Dankbare Lieder im Herzen Kolosser 3, 12 – 17

Predigt gehalten von Pfarrer Phil Schmidt 2010

So zieht nun an als die Auserwählten Gottes, als die Heiligen und Geliebten, herzliches Erbarmen, Freundlichkeit, Demut, Sanftmut, Geduld; und ertrage einer den andern und vergebt euch untereinander, wenn jemand Klage hat gegen den andern; wie der Herr euch vergeben hat, so vergebt auch ihr!
Über alles aber zieht an die Liebe, die da ist das Band der Vollkommenheit. Und der Friede Christi, zu dem ihr auch berufen seid in einem Leibe, regiere in euren Herzen; und seid dankbar. Lasst das Wort Christi reichlich unter euch wohnen: lehrt und ermahnt einander in aller Weisheit; mit Psalmen, Lobgesängen und geistlichen Liedern singt Gott dankbar in euren Herzen. Und alles, was ihr tut mit Worten oder mit Werken, das tut alles im Namen des Herrn Jesus und dankt Gott, dem Vater, durch ihn. Kolosser 3, 12 – 17

Im Jahre 1930 hat eine Gemeinde in Reutlingen etwas Humorvolles in ihrem Gemeindeblatt veröffentlicht; es heißt „Verhaltensregeln für Kirchgänger“. Diese Regeln sind ironisch gemeint und greifen Erfahrungen auf, die mit Gottesdienstbesuchern gemacht worden sind. Die meisten dieser Anweisungen haben direkt oder indirekt mit Kirchenmusik zu tun. Hier eine Auswahl:

  • Es ist völlig unnötig, allzu früh, also zum Beispiel schon während des Glockenläutens, sich im Gotteshaus einzufinden. Es genügt auch noch beim zweiten oder dritten Vers des Eingangsliedes.
  • Bei schwächer besuchten Gottesdiensten suche sich womöglich jeder eine besondere Bank aus, damit das kleine Häuflein wenigstens über den ganzen Raum verteilt ist.
  • Man meine nicht, dass auch das Orgelvorspiel zum Gottesdienst gehöre. Man füllt darum diese Zeit am zweckmäßigsten auch durch eine gemütliche Plauderei mit dem Nebensitzer. Das ergibt die beste Überleitung zum nachfolgenden Gesang.
  • Es ist ein Zeichen besonderer Bildung, beim Gemeindegesang entweder zu schweigen oder höchstens durch leichtes Bewegen der Lippen das Singen anzudeuten.
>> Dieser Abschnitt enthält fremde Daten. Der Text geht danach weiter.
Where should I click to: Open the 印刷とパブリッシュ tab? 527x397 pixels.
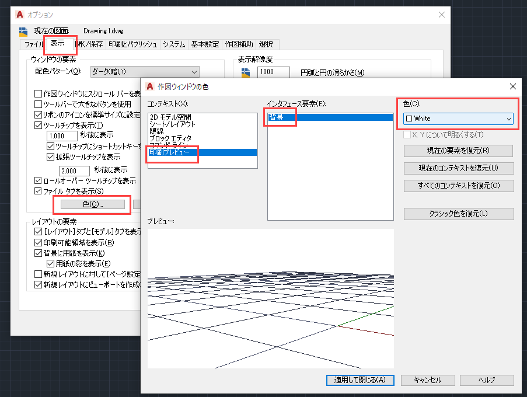click(132, 44)
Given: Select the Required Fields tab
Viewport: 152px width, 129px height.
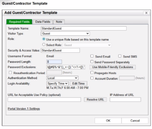Looking at the screenshot, I should click(19, 22).
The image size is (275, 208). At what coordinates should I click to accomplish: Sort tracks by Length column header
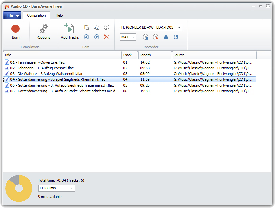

Insbesondere für Männer schickt es sich nicht, sich am Singen zu beteiligen.
  • Die Zeit während des Schlussgesangs benutzt man am besten dazu, Brille und Gebetbuch zu versorgen oder nach dem Opfer zu suchen. Das Klappern der Geldstücke, besonders das Zuklappen der Handtasche, ergibt ein angenehmes Schlussgeräusch und eine wohltuende Entspannung nach dem Gottesdienst.
  • Beim Heimgehen suche man das Gesangbuch möglichst zu verbergen; man braucht es einem ja nicht unbedingt anzumerken, dass man aus der Kirche kommt.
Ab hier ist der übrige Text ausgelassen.